**The problem**
Render the listing as a numbered list and omit any blank lines. Begin at the line that contains "This screenshot has width=1116, height=622." and end after the line that contains "click(404, 201)", including both.

(Entries on target coordinates)
**********

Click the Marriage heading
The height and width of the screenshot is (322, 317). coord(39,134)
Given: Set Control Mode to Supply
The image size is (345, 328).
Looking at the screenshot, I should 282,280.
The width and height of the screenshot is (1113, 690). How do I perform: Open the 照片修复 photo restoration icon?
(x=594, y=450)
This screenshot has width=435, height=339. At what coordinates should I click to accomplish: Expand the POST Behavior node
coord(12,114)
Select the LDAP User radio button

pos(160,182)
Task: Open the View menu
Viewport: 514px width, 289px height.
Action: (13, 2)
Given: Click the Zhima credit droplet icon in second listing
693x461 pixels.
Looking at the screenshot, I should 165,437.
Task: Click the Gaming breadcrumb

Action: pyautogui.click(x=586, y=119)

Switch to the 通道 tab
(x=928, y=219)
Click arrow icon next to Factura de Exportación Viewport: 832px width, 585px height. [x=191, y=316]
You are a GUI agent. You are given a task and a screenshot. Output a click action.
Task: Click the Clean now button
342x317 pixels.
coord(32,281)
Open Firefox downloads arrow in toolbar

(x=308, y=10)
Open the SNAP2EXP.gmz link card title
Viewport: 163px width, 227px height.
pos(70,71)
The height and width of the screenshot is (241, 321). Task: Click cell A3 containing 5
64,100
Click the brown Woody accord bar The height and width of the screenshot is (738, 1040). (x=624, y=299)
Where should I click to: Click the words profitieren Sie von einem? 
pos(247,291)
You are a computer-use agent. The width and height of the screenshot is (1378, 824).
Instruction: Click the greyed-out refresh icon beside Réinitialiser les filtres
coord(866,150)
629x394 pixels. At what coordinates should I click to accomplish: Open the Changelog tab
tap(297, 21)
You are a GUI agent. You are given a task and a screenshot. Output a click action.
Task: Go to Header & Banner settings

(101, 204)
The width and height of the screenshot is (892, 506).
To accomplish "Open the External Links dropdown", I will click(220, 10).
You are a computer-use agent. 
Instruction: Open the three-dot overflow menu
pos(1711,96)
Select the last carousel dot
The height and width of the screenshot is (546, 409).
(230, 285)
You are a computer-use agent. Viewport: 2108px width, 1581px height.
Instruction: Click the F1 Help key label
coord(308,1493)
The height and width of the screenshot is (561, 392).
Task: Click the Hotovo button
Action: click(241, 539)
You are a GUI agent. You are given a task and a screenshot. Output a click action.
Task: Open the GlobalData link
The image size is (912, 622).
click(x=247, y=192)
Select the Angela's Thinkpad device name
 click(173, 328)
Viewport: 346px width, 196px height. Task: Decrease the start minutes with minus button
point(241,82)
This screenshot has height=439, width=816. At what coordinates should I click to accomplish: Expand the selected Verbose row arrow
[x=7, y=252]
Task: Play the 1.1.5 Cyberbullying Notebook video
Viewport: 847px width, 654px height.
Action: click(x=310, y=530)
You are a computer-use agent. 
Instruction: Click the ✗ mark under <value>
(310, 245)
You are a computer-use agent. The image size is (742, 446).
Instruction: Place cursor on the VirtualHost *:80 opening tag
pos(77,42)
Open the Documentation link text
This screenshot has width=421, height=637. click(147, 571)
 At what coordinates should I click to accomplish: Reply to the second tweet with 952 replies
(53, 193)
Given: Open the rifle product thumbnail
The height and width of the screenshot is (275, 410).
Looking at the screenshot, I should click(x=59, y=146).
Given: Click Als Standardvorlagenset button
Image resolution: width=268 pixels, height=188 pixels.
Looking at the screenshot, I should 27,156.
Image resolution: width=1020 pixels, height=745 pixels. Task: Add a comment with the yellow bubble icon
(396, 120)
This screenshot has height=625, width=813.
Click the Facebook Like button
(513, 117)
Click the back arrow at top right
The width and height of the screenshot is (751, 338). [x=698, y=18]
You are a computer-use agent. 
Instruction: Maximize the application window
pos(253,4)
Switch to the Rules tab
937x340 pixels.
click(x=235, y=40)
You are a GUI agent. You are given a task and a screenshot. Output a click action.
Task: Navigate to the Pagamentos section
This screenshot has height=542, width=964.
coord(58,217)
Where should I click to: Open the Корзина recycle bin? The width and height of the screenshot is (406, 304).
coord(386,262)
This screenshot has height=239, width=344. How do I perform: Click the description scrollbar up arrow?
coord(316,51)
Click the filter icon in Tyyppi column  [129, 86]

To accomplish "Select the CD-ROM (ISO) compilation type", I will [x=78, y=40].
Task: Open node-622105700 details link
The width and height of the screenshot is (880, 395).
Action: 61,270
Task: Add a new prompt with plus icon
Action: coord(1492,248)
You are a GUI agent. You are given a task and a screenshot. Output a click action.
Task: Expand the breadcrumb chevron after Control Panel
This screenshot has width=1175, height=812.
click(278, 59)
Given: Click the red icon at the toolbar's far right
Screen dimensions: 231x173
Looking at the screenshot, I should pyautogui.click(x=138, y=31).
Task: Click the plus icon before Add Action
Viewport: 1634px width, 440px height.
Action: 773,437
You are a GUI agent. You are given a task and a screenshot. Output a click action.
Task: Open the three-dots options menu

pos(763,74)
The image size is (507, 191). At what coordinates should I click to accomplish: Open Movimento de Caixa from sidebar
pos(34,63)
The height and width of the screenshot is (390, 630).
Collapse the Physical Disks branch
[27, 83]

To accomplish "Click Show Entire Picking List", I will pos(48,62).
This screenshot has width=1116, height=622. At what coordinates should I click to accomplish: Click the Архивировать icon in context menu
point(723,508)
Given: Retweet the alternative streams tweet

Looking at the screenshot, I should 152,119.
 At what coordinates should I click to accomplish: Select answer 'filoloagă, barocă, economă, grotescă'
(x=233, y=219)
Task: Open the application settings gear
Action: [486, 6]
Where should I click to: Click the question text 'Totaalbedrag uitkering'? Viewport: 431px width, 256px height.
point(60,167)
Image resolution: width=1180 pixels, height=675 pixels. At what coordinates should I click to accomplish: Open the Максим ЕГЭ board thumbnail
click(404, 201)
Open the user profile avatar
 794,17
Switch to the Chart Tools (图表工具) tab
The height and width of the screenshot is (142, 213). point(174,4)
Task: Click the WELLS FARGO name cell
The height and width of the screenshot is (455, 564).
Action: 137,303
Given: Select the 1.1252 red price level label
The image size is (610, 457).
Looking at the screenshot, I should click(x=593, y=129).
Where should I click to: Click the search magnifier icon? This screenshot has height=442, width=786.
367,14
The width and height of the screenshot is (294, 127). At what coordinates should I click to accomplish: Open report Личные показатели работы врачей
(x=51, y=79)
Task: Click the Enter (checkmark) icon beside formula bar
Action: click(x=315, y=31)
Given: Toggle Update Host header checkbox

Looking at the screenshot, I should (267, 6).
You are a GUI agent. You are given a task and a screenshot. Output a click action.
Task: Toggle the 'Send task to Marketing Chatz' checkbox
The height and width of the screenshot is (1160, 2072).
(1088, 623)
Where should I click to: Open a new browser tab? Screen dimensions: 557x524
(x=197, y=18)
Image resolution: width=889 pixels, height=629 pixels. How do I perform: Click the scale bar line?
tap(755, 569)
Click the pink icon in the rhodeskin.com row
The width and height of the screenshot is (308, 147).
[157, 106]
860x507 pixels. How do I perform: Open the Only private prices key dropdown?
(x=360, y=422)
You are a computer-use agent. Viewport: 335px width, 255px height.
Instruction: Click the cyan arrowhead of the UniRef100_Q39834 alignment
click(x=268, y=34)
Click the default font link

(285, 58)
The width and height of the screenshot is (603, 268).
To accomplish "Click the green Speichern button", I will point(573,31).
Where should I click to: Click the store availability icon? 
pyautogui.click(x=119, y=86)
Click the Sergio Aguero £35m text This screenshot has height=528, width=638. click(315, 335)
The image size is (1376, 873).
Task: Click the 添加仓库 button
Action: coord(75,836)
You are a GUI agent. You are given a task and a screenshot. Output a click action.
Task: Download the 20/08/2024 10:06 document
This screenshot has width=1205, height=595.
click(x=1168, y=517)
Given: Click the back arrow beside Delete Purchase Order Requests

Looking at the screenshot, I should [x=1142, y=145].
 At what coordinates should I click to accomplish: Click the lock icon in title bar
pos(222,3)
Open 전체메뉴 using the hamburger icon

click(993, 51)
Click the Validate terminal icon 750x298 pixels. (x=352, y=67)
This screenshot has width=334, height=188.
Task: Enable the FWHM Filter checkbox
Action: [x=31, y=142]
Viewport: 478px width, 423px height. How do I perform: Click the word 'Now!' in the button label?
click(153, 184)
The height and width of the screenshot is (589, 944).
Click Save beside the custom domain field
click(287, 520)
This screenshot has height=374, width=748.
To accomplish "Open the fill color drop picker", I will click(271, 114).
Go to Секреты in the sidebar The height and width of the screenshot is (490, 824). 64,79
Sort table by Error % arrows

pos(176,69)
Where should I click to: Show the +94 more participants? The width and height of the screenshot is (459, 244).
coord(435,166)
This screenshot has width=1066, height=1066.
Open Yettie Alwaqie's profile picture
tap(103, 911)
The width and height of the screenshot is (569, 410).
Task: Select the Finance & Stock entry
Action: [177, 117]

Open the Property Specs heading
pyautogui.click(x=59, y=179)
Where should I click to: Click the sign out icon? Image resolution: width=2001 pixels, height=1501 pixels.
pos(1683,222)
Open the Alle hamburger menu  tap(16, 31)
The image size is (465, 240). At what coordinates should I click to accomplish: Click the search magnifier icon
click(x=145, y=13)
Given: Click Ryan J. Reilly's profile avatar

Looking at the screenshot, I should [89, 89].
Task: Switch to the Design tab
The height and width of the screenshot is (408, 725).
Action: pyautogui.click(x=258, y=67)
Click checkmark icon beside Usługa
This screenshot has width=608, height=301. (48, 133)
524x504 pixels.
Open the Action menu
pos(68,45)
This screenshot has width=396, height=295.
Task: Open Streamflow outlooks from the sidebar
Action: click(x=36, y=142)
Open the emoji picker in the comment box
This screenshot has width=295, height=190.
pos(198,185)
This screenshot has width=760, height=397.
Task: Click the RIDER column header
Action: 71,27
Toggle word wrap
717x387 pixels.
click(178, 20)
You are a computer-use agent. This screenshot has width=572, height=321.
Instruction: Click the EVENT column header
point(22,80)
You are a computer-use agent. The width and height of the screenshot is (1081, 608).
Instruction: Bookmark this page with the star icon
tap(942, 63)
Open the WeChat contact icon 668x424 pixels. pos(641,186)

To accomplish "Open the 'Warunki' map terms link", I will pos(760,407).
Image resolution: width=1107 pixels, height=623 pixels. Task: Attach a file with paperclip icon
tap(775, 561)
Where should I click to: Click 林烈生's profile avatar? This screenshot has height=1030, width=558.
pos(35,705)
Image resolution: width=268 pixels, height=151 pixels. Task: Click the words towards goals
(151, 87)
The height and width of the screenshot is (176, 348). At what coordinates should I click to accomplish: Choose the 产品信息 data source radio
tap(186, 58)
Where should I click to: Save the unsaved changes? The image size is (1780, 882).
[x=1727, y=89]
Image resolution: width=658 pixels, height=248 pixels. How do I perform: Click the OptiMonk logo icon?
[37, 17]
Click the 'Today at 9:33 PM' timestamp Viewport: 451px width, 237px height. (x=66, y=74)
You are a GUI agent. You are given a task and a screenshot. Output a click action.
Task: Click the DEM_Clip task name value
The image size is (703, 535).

**********

**Correct result**
1. This screenshot has width=1116, height=622. At what coordinates should I click to accomplish: Click the Архивировать icon in context menu
2. point(723,508)
3. Given: Retweet the alternative streams tweet
4. Looking at the screenshot, I should 152,119.
5.  At what coordinates should I click to accomplish: Select answer 'filoloagă, barocă, economă, grotescă'
6. (x=233, y=219)
7. Task: Open the application settings gear
8. Action: [486, 6]
9. Where should I click to: Click the question text 'Totaalbedrag uitkering'? Viewport: 431px width, 256px height.
10. point(60,167)
11. Image resolution: width=1180 pixels, height=675 pixels. At what coordinates should I click to accomplish: Open the Максим ЕГЭ board thumbnail
12. click(404, 201)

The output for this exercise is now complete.